Creating an LLC? What you need to know

Many business owners think it’s easy to set up an LLC. That’s partly the result of companies and websites that claim to offer simple, “standardized” LLC operating agreements. Just fill in the blanks and you’re off!

In reality, there’s no such thing as a “standard” LLC operating agreement. You have a lot of choices to make, and even if you’re starting a very simple business, your choices will have a profound effect on you down the road if the business takes off.

Unlike a traditional corporation, an LLC is designed to be very flexible and give you a lot of options. But unless you specify an option, you may be stuck with a legal “default” rule that you never considered and that isn’t to your advantage. This could lead to problems that are very difficult and costly to resolve.

Here’s a very brief list of things to consider (among many others):

Ownership percentage. The most common way to divide ownership is in proportion to the capital contributed by the members, but this might not make the most sense. For example, what if one member contributes in the form of services or plays a greater role in operations?

Management. Who will be in charge and make operating decisions? What types of decisions will be left to a manager, and what types will be subject to a member vote? If there’s a vote, will it be by a majority of the members, a majority of the percentage interest, or a majority of those in attendance? Should a two-thirds or other super-majority be necessary for certain important decisions? If so, which ones?

Voting rights. An LLC can assign different voting rights to members. A person with a 10% membership interest could have a 30% voting interest, for instance, while other “passive” members could have no voting interest. Or one or more members could have a veto power over certain decisions.

Be careful: A lot of “form” LLC agreements require 100% of members to constitute a quorum – which means that a disgruntled owner could stymie a vote on an important matter simply by not showing up at a meeting.

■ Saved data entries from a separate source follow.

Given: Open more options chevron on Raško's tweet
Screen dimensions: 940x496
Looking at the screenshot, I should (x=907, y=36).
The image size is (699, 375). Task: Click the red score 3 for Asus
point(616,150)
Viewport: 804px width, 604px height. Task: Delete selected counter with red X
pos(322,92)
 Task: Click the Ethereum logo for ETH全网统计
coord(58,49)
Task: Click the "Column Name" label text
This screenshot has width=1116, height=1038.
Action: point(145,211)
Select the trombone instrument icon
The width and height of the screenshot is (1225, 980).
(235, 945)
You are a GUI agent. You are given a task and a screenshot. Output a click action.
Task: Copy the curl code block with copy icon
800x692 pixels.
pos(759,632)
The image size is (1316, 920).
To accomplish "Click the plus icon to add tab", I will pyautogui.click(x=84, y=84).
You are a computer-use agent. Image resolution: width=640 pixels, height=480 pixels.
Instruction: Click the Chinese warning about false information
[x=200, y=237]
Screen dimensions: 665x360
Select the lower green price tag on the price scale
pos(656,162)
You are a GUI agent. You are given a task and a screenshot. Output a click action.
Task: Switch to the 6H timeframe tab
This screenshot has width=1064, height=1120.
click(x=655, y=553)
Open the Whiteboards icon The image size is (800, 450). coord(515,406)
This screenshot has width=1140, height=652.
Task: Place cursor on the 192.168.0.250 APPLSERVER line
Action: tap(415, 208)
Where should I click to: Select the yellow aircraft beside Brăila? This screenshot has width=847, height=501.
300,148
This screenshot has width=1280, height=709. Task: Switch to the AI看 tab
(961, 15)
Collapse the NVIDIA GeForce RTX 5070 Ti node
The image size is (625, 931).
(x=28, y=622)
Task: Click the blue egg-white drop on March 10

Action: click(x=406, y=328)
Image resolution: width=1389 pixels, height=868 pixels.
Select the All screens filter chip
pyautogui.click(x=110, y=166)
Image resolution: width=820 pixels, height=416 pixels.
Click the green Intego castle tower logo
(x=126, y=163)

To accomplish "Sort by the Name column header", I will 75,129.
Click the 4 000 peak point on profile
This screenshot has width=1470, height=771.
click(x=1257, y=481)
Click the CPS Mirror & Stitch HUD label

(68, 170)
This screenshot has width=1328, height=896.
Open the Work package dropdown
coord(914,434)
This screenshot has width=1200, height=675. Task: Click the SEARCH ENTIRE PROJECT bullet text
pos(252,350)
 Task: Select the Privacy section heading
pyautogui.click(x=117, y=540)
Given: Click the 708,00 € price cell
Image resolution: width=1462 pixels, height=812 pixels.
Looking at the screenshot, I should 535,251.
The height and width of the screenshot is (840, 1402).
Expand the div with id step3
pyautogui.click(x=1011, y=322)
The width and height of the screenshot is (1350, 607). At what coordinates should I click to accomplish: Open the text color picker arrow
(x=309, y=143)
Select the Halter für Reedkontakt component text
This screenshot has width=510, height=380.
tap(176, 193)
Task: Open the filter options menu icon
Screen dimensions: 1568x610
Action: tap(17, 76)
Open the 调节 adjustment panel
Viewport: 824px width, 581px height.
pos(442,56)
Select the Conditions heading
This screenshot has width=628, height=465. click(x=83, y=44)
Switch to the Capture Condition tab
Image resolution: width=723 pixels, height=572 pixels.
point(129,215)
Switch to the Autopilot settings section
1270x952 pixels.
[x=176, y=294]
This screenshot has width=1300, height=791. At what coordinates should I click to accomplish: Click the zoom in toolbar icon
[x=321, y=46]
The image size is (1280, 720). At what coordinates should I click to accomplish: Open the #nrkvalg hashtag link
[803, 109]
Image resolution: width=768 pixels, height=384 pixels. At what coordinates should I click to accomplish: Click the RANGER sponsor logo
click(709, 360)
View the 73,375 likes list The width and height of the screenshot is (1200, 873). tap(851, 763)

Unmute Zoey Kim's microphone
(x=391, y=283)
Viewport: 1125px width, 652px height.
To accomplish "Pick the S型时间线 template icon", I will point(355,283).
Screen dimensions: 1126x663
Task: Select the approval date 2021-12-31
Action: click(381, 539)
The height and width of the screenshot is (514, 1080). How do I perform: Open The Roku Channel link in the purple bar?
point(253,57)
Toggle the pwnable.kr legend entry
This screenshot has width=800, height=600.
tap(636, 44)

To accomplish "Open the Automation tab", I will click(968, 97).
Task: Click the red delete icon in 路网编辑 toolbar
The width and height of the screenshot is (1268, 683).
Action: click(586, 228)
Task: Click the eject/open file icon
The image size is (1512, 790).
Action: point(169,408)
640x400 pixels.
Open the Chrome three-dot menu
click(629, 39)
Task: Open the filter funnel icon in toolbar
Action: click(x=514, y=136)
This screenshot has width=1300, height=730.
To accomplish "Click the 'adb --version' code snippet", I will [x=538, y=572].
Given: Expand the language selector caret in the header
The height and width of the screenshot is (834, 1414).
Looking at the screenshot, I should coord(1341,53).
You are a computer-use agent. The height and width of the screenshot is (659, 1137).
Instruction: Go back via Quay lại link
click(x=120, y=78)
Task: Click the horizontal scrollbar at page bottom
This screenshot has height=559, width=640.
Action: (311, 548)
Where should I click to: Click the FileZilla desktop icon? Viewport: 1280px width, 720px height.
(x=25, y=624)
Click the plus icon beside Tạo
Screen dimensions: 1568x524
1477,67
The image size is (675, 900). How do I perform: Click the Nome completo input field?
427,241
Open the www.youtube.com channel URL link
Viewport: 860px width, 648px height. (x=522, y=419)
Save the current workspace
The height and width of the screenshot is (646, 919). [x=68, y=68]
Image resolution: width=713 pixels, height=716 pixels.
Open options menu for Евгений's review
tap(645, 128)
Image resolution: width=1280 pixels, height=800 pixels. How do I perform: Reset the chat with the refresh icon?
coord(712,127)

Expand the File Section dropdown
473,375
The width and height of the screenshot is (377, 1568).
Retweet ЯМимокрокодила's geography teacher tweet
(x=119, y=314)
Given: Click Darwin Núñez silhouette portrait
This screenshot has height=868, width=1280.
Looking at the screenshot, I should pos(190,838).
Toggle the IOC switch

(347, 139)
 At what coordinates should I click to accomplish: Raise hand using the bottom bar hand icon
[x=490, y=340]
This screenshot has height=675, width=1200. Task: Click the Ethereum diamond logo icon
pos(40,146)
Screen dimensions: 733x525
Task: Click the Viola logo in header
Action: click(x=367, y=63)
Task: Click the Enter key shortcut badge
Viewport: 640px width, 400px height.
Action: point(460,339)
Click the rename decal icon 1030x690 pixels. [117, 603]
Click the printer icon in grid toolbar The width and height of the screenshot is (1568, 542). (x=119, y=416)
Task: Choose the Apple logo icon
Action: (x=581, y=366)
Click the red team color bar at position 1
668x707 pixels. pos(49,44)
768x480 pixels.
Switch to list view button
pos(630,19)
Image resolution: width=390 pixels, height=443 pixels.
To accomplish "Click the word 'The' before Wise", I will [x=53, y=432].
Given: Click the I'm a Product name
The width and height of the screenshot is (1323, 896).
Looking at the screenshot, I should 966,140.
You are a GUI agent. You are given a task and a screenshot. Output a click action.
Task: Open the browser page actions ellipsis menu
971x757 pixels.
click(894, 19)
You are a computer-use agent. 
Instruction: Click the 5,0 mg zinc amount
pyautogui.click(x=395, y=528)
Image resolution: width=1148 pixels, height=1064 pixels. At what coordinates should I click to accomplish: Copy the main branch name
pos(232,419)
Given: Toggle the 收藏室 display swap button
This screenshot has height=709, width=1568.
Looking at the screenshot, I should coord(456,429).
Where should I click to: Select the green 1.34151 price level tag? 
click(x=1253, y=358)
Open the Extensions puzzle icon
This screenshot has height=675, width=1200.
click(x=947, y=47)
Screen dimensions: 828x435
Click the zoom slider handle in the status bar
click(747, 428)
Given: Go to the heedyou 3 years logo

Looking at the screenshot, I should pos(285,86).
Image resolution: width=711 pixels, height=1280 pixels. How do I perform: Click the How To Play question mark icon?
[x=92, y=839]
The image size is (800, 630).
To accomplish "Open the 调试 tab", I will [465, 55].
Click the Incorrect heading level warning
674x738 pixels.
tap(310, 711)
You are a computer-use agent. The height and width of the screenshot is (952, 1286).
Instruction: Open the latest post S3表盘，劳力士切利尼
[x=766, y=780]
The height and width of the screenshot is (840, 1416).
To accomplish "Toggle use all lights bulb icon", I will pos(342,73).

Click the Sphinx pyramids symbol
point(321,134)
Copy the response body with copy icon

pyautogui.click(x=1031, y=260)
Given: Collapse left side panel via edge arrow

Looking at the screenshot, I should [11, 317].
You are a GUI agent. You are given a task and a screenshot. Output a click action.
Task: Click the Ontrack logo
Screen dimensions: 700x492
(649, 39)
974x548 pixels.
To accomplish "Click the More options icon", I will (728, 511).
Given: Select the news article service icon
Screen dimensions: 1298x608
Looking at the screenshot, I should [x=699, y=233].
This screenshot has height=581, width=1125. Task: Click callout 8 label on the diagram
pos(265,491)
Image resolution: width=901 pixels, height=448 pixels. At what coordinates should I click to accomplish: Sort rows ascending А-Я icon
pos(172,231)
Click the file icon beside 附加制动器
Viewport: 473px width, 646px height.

Representations and warranties. Are the members making promises about what they’re bringing to the table, for which they can be held legally responsible?

Profits and losses. How will these be distributed to the members? Will profits be distributed on a regular basis, such as quarterly, or at will? If they’re distributed at will, who will decide? If they’re distributed on a regular basis, how will it be determined how much should be distributed and how much should be retained as operating capital?

Taxes. LLCs don’t pay taxes; the members do. But because the operating agreement determines how income and losses are allocated for tax purposes, these provisions are very important. As an example: Some people who receive an LLC interest in return for providing services are surprised to discover that, under the agreement, the LLC interest is taxable to them. And some people are surprised to discover that they owe taxes on an LLC’s undistributed profits.

Accounting. What method of accounting will you use? What will be your fiscal year? What rights will the members have to inspect the books and have them audited?

Capital calls. What are the rules if the LLC needs more cash from the members?

New members. What are the provisions for bringing in a new member? Is there a way that current members can prevent the dilution of their ownership or voting share?

Member withdrawal. What happens if a member wants to leave, or cash out? Must the member sell his or her interest to the other owners, or can it be sold to a third party? If it can be sold to a third party, must the other members approve the sale? Can they have a right of first refusal? If the withdrawing member had management rights, can the sale exclude those rights? Must the departing member sign a non-compete or confidentiality agreement?

You might also want to limit the members’ ability to use their LLC interest as collateral, since a foreclosure could result in an involuntary withdrawal – and an unwanted new member.

Buyouts. Can a member be forced out? How, and under what circumstances? For instance, a buyout may be mandated if a member dies, becomes disabled, files bankruptcy, or is terminated by the business. Also, how will the value of the member’s share be determined for buyout purposes?

Disputes. You might want to provide that any disputes among members must be settled by mediation and/or arbitration.

Amendments. If the operating agreement needs to be changed later, what is the process for this? You want to make the amendment provisions as friendly as possible. Beware: some “form” agreements and state default rules say that an agreement can’t be altered without the consent of all the members.

Dissolution. If you need to dissolve the LLC, you’ll want a rule that says how a dissolution vote will be taken and how the LLC assets will be divided up. Not having such a provision can lead to nasty disputes if things don’t work out.

As you can see, simply using a “standard” LLC agreement without considering all the issues with an attorney can be a recipe for disaster down the road.